> _Records provided_
##########

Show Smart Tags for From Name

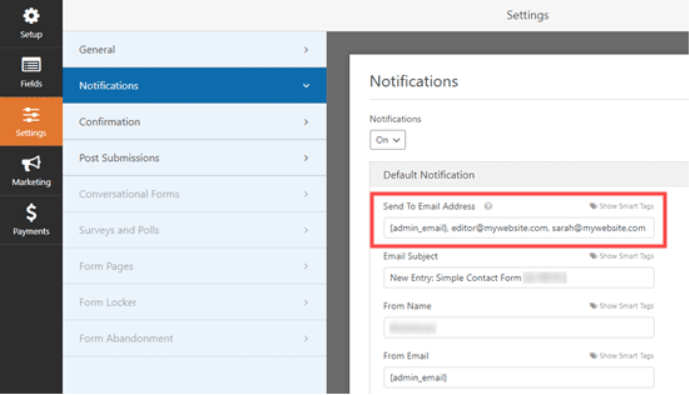tap(621, 306)
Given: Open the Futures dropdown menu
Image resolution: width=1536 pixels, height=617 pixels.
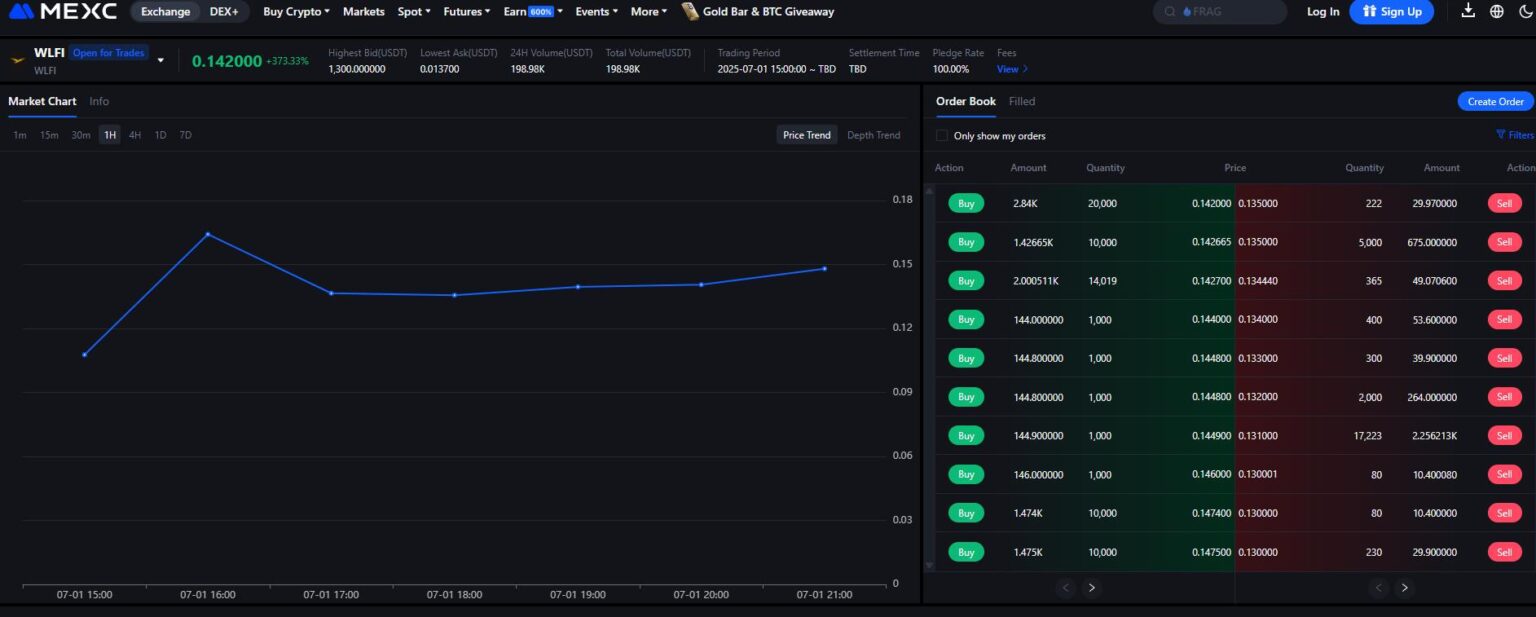Looking at the screenshot, I should pyautogui.click(x=466, y=12).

##########

> _Exercise details_
Could you write out all the data above again with "dropdown" swapped for "drop-down", leaving everything else unchanged and the pictures out?

> _Output of the exercise_
Show Smart Tags for From Name

tap(621, 306)
Given: Open the Futures drop-down menu
Image resolution: width=1536 pixels, height=617 pixels.
Looking at the screenshot, I should pyautogui.click(x=466, y=12).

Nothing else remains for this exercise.